When she ask this innocently appropriate question, Michael immediately reacted. He started looking around the register he was standing at, going through shelves and drawers...with obviously no success in finding what he was looking for he moved over to the next register, and then the next; once again visibly frustrated by not finding what he was searching for. As his frustration mounted he began darting to-and-fro. Finally running to the main counter, he began to rifle through every shelf and drawer. As his anxiety increased, a light bulb suddenly appeared above my head and I reached into the side pocket of my purse where I'd jammed some sticky notes just before leaving work to meet my friend!
Michael, a nervous sweat forming on his brow, for an untold number of frantic minutes, had been searching desperately for a sticky note to write my friend's phone number on as a reminder to call her.

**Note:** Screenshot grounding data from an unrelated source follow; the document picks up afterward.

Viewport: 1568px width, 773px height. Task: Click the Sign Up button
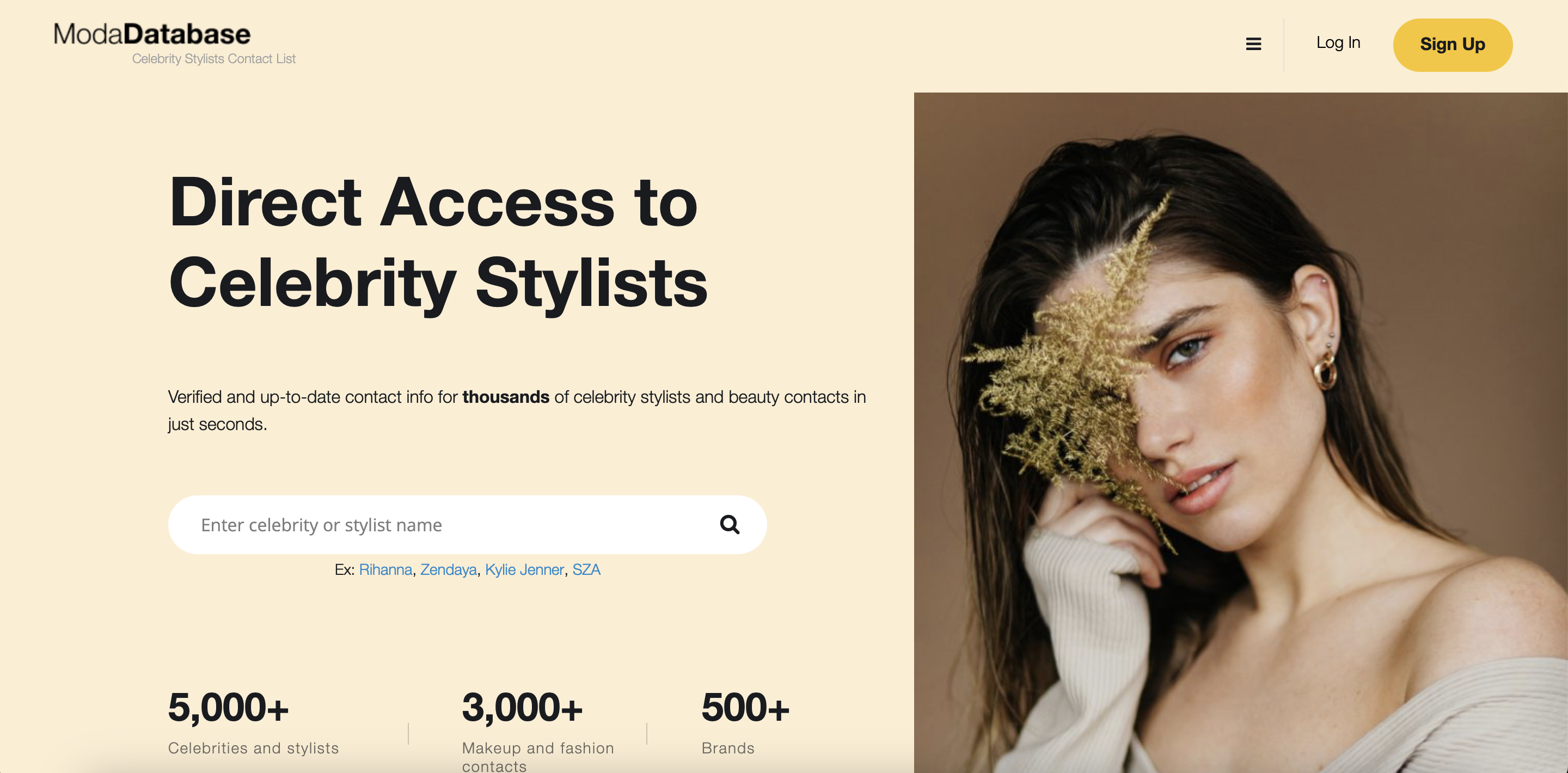click(x=1452, y=44)
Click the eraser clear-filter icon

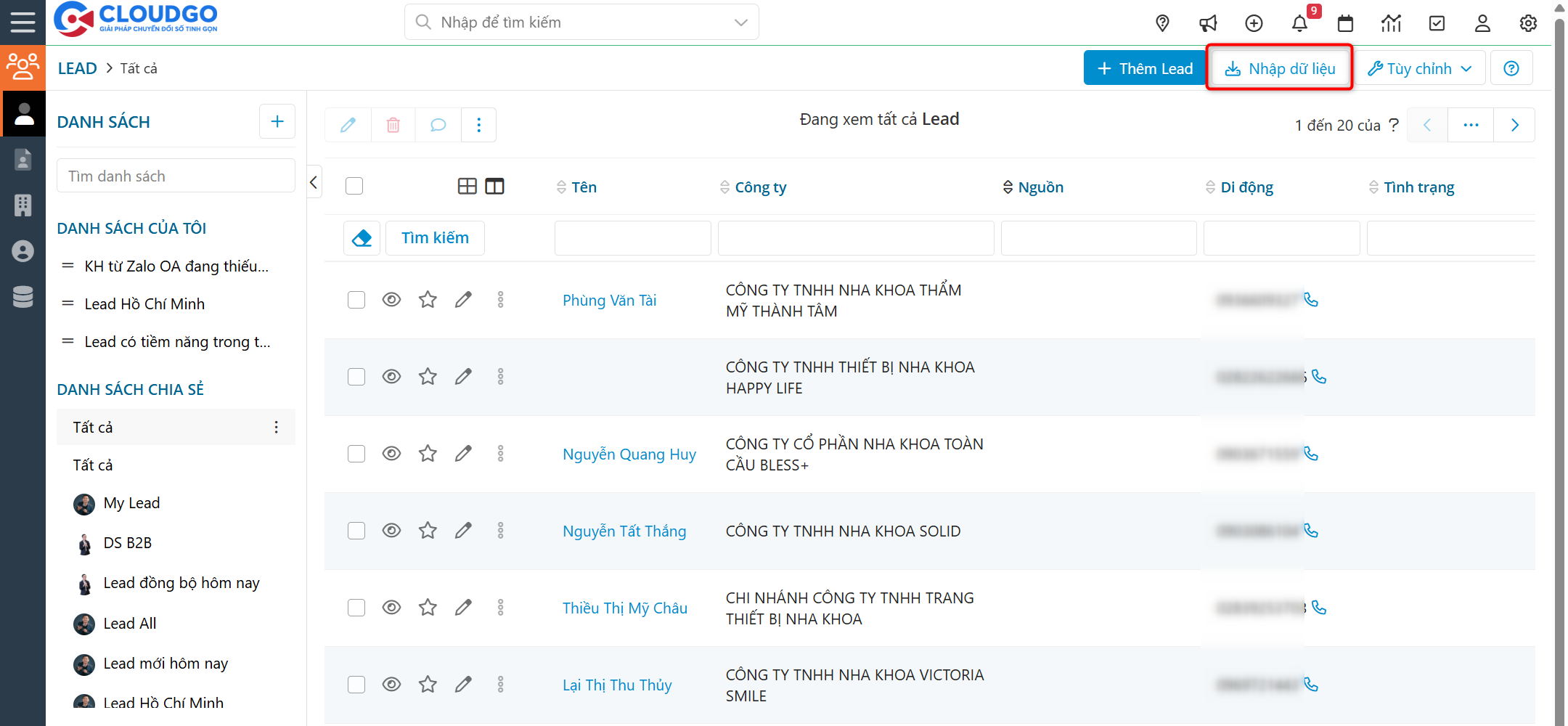[362, 238]
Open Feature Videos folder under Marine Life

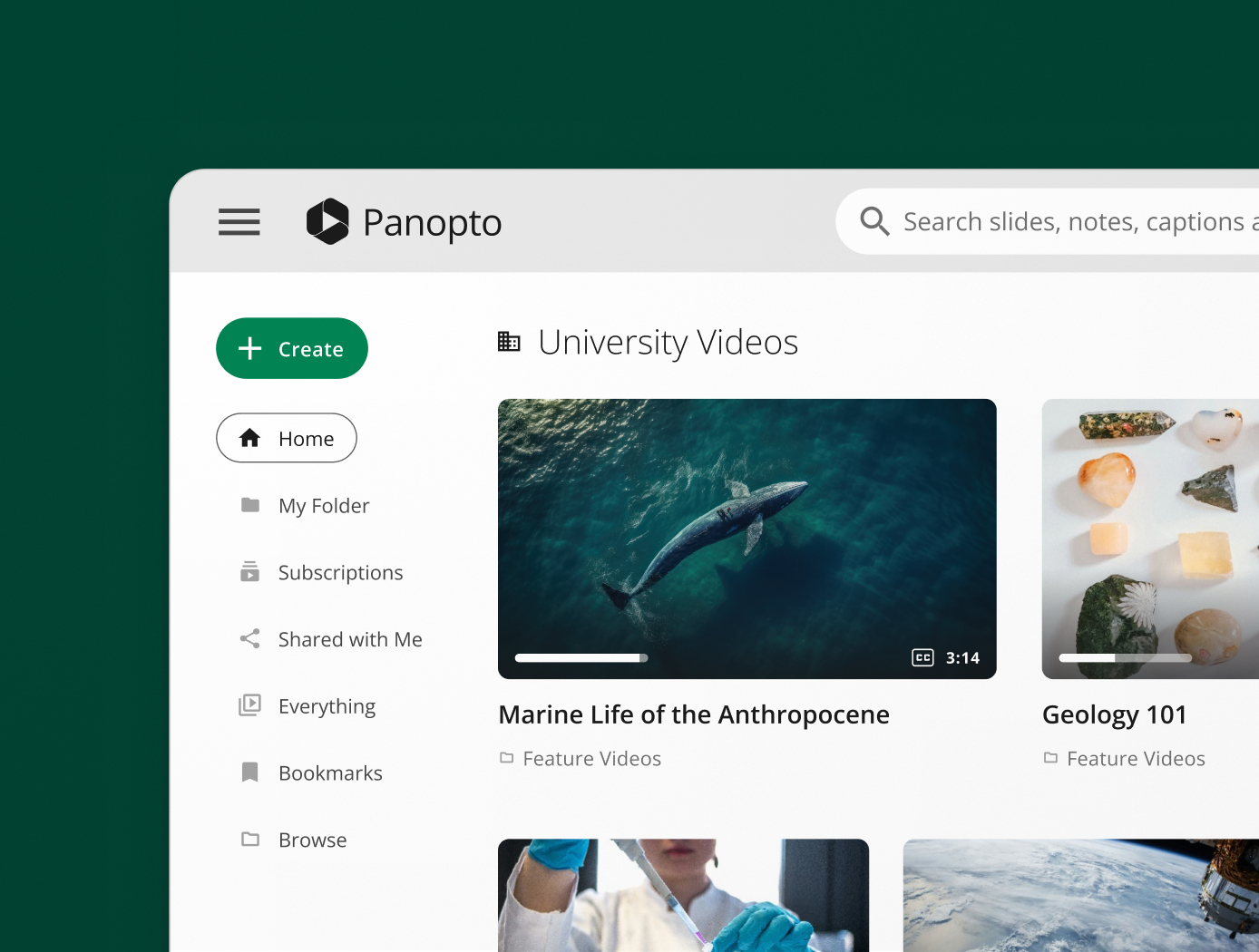pyautogui.click(x=591, y=759)
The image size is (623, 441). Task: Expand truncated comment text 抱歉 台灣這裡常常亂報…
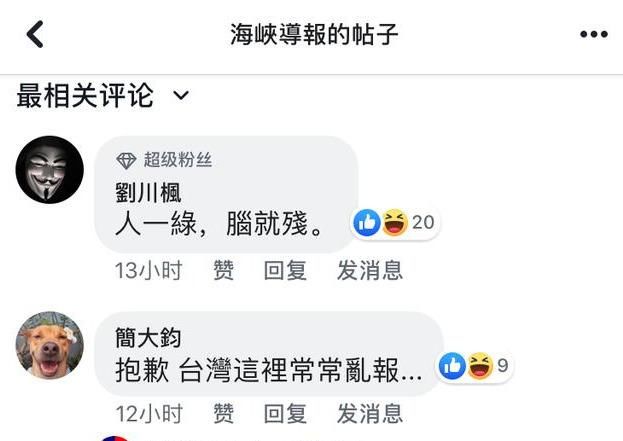coord(269,370)
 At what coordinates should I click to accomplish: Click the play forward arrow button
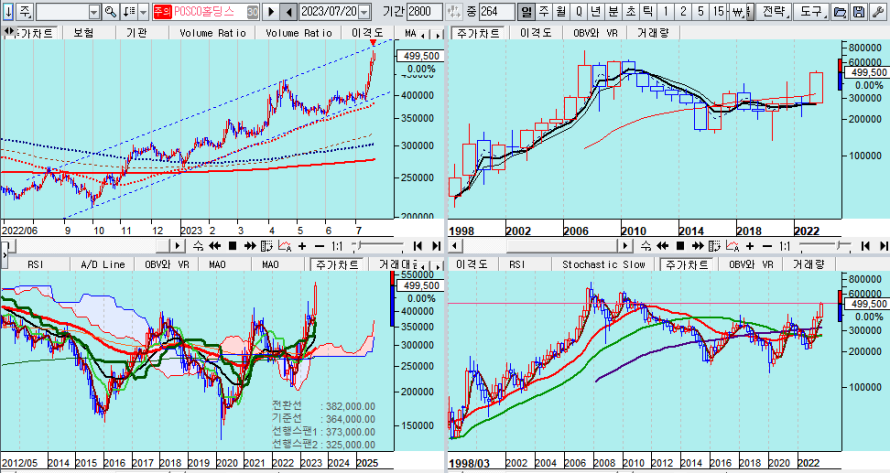(270, 12)
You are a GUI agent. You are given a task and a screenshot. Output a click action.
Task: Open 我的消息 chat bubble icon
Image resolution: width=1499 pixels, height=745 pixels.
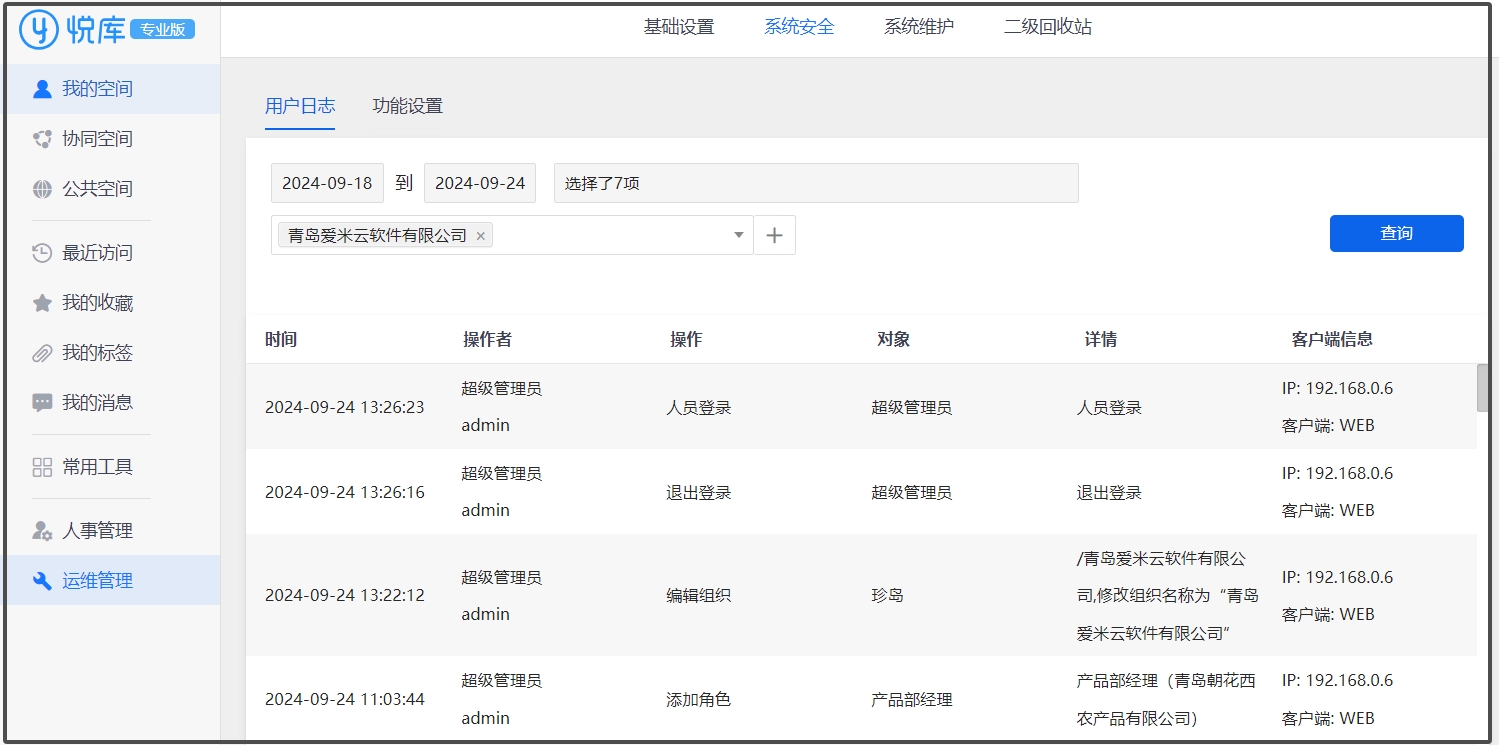coord(42,403)
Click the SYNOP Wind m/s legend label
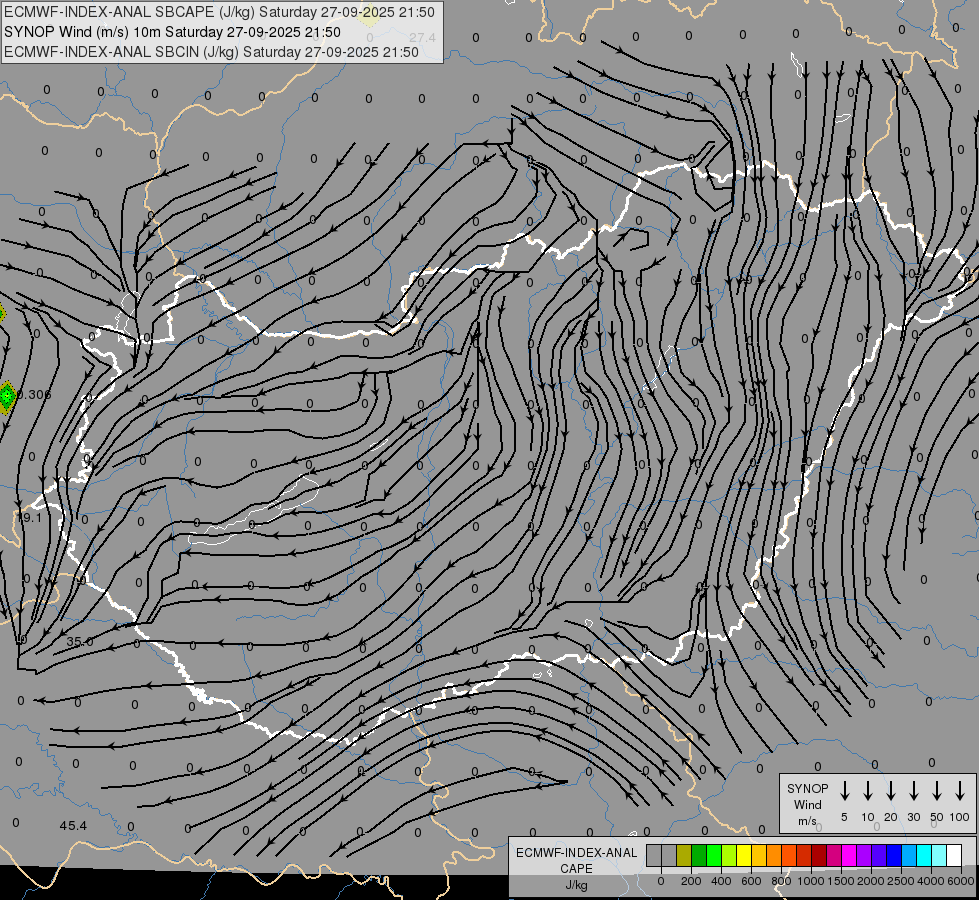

At the same instant I pulled the stashed, yellow pad from my purse, Michael produced an exact duplicate, our hands thrusts the notepads towards each other in an intense release of spontaneous success! I can't make this stuff up you guys, this is true, Michael, a Staples employee, needed to write himself a note, and could not locate a sticky note in Staples.

Tuesday, April 27, 2010

Over the 'Top

A knack for organization and a penchant for logic is not necessarily to my benefit. Yesterday's experience at the local Staples is proof in point...to the point of pointless...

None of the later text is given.